Surveillance Of Antimicrobial Sensitivity Pattern Among The Patients Of Gastroenteritis In A Tertiary Teaching Care Hospital
Abstract
Gastroenteritis is the most common acquired infection nowadays. The gut microbiota is the source of most strategic pathogens which have the capacity to cause most deadly infections in critically ill patients and also healthy humans. So the aim of this study was to record hospital acquired and locality acquired accounts of microbiota resistance to antibiotics, isolated from tissue samples from Department of Gastroenterology and Hepatobiliary Sciences of a hospital.
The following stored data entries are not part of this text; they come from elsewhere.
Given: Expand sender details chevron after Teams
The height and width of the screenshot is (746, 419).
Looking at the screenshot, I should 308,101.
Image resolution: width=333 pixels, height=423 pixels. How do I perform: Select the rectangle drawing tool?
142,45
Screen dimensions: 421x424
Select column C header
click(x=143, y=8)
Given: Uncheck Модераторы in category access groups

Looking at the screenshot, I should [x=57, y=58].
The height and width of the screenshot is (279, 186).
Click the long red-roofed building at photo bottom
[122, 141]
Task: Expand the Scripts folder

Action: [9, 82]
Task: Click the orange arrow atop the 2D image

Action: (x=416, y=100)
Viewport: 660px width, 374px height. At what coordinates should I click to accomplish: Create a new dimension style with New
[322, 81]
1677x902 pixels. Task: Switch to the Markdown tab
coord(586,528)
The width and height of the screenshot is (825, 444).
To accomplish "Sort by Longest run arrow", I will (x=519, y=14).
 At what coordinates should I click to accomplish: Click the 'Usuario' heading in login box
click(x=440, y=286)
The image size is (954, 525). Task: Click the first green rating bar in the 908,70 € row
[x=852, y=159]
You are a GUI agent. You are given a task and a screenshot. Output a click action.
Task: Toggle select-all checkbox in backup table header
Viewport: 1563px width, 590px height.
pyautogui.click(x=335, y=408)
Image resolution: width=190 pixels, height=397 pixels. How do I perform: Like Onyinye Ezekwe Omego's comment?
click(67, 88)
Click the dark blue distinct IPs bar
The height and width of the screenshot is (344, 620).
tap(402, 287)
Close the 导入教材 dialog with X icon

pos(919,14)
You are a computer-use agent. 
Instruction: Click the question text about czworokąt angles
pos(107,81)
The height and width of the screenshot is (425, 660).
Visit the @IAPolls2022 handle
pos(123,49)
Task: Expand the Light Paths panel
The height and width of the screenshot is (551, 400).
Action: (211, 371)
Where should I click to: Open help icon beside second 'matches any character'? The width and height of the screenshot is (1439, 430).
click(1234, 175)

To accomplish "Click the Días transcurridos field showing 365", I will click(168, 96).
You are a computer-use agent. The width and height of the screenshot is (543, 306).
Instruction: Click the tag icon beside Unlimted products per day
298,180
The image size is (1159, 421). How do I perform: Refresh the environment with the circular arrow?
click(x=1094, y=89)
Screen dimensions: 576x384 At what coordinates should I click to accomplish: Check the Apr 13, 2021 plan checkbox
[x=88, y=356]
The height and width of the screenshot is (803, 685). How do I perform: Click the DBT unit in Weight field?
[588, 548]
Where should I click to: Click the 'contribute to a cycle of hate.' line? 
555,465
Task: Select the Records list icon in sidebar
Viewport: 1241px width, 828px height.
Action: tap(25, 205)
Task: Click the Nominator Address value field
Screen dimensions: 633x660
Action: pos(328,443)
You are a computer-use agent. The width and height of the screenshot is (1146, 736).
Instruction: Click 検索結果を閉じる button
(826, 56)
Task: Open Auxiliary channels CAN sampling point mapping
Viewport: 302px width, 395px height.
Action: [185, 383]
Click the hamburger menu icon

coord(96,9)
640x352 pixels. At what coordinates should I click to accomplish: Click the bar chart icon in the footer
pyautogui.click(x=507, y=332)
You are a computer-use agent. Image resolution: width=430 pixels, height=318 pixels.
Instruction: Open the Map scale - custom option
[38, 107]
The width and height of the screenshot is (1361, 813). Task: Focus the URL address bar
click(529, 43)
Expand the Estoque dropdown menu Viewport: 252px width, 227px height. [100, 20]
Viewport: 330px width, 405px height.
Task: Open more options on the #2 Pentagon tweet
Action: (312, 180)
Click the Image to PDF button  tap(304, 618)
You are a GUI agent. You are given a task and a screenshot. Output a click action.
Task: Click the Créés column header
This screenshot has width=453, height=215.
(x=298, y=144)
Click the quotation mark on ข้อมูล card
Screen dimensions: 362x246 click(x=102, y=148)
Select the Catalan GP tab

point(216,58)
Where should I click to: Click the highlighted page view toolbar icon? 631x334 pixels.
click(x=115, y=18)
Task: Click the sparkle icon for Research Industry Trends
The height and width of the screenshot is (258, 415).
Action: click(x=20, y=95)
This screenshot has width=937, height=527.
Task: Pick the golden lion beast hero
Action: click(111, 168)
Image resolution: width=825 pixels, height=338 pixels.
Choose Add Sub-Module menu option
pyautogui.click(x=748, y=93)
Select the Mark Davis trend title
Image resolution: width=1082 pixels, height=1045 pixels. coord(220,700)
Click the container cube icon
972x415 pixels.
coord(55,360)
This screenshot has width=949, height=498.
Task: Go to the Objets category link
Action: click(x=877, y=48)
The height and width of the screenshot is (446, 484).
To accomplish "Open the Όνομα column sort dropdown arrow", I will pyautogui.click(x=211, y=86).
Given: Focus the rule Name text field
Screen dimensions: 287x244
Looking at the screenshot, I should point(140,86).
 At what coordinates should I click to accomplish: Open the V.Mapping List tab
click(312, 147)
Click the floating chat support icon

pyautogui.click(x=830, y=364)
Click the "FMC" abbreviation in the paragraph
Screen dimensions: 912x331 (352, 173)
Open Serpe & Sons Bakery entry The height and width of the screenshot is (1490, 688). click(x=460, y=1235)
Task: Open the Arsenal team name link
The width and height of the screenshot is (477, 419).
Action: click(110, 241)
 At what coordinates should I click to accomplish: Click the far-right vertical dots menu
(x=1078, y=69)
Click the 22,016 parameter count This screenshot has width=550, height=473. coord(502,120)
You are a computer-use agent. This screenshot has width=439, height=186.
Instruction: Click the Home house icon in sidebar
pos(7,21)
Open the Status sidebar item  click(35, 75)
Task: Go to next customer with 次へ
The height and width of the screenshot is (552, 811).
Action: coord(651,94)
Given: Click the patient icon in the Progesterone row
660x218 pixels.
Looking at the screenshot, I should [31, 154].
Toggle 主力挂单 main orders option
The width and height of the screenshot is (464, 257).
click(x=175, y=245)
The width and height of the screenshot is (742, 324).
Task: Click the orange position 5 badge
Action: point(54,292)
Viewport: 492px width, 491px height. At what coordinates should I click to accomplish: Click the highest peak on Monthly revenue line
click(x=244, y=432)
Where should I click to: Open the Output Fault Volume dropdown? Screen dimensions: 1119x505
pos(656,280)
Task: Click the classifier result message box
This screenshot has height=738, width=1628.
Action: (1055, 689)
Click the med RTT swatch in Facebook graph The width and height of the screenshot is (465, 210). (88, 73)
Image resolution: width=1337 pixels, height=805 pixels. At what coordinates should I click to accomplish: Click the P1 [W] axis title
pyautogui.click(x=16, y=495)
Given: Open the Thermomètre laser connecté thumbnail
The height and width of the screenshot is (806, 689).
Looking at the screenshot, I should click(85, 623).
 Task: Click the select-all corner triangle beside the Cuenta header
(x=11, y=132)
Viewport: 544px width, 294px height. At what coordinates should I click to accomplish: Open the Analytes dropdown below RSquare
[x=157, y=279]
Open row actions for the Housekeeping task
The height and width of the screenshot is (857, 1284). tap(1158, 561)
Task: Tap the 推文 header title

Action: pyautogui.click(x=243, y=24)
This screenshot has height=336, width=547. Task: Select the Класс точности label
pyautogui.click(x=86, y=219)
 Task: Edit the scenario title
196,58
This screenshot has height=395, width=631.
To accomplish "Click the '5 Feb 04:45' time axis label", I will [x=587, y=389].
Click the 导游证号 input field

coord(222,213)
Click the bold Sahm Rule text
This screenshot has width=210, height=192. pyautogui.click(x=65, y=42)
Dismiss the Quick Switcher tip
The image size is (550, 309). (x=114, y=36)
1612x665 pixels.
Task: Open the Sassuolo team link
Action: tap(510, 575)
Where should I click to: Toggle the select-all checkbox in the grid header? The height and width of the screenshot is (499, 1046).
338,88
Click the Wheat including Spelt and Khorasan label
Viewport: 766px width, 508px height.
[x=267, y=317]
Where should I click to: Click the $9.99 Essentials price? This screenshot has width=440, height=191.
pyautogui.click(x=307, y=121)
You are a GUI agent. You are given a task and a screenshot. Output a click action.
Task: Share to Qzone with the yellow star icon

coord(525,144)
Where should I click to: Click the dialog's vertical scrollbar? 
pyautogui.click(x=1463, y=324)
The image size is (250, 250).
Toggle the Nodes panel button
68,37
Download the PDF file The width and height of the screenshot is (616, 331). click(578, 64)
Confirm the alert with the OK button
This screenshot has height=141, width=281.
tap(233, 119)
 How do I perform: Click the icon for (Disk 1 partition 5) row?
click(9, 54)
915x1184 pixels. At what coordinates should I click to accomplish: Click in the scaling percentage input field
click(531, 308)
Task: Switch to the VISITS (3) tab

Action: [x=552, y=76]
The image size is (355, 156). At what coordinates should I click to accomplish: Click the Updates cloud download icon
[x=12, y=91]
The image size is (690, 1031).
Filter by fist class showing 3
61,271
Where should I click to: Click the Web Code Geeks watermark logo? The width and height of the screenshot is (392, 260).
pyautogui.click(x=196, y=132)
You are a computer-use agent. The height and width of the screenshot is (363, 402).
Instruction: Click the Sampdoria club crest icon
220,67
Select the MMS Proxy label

From 100 tissue samples, 68 showed significant growth. The infection was excess in male than women and the infection chances was more in the age group of 41-60. There were 10 different types of bacteria were identified. The predominant isolated bacteria was Klebsiella pneumoniae (20.58%) followed by Acinetobacter baumannii (17.64%), Proteus vulgaris (14.70%), Pseudomonas aeruginosa (14.70%), Enterococcus aerogenes (11.76%), Proteus mirabilis (7.35%), Klebsiella oxytoca (7.35%), Citrobacter freundii (2.94%), Escherichia coli (1.47%), Serrratia marcescens (1.47%). Escherichia coli had highest rate of resistance to antibiotics. All gram negative bacteria were highest resistant to Oxacillin, Amoxicillin, Co-trimoxazde, Cefuroxime, Clarithromycin, Azithromycin and Cefpodoxime whereas sensitive to Colistin, Tigecycline, Levofloxacin, Gentamycin, Amikacin, Imipenem and Ampicillin. We found that Klebsiella pneumoniae and Acinetobacter baumannii were most frequent microorganisms found in human gastrointestinal tract and were high rate of resistance to Oxacillin and susceptible to Colistin, Tigecycline, Levofloxacin, Gentamycin.